I thought a trip to the zoo would be a fun, family outing. So after I convinced my wife, I let my son know about the plans for our “adventure.” As excited as he was to go see the animals, I was just as excited to have this experience with them.
This was the first type of outing like this for us as a family of four. And while I tried to make sure I planned accordingly, what I didn’t factor in was the logistics of transporting two kids through the streets of Washington, D.C., and ultimately through the zoo. In 90-degree heat, I might add. Only packing one stroller was a major dad fail. Thankfully, the Smithsonian’s National Zoo provided extra strollers, cooling stations and plenty of food options.
As with any trip, the reaction from the kids, particularly my 3-year-old boy, was hit-and-miss. He loved some of the animals, was scared of the others and, in between, was pretty much indifferent. The highlights of the day, for my son at least, were the frogs and riding in the cool, blue rental stroller. Our baby girl just napped or watched people.
Father put on alert for family’s safety
About midway through our adventure, I received a text alert about the shooting in Highland Park, Illinois. Seven killed, dozens injured, by a lone shooter taking aim at people lined up to watch a Fourth of July parade.
These types of alerts have, unfortunately, become pretty common, almost to a point of being expected. But this one hit a little differently. With it being a holiday, I’m sure the folks up there were just trying to get out of the house and enjoy a fun-filled day with their families. Just like we were at the zoo.
And that’s why it was different.
In the middle of trying to enjoy a family outing, my mind shifted into a defensive mode. I scanned my surroundings. I wondered what would happen if a shooting took place in this open area filled with hundreds of people.
How would I protect my family? Would we be able to take cover? How would I explain to the kids what had taken place?
That’s where we are now. It’s our reality, not based on any political leanings, just factual data. It’s yet another thing we have to worry about as parents. This is the world our children are growing up in.
Fortunately, my kids are at the age where they’re oblivious to the evils of the world. We have a few more years until we won’t be able to keep them in their little bubbles any longer. And then, I’ll have to be prepared to talk, to have some tough conversations.

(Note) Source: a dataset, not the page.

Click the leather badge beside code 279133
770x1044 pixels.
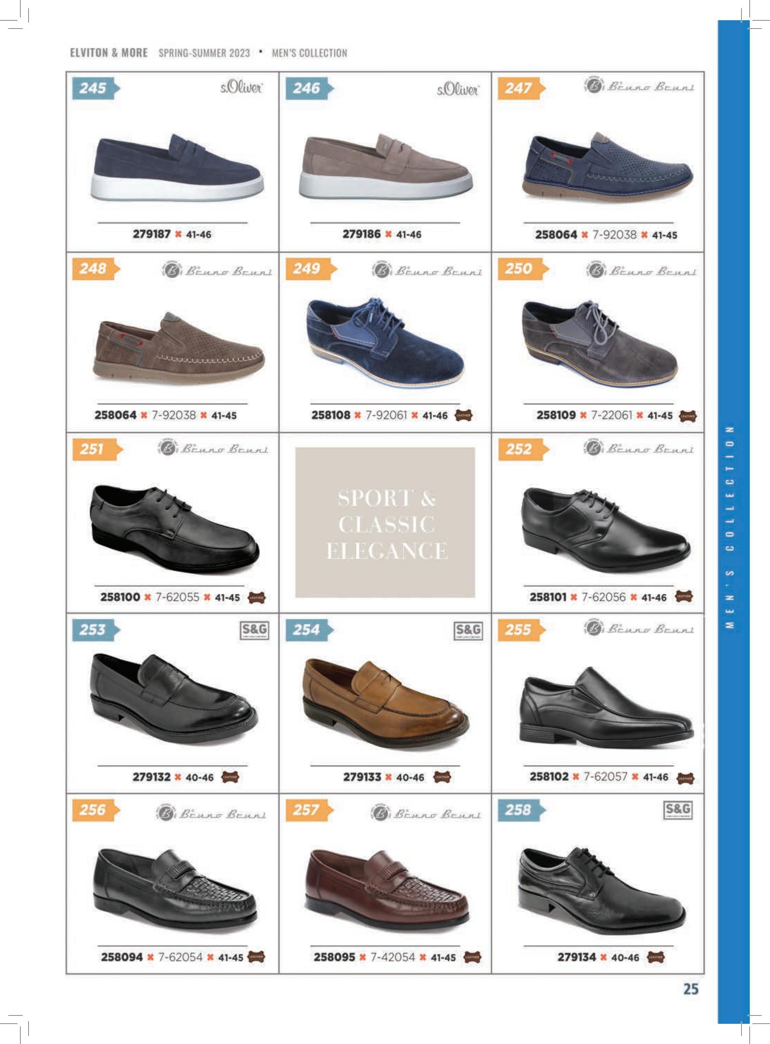point(442,777)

For now, I have to deal with my own emotions. The concerns I have as a dad. Concerns about the world my kids will grow up in and how I can protect them for as long as possible. It’s a never-ending worry, and one that’s magnified whenever ever those breaking news alerts pop up on my phone. I hope I will never have to experience a tragedy of that magnitude. And, hopefully, the day will come when we can go out with our families and not have to worry whether we’ll make it home safely.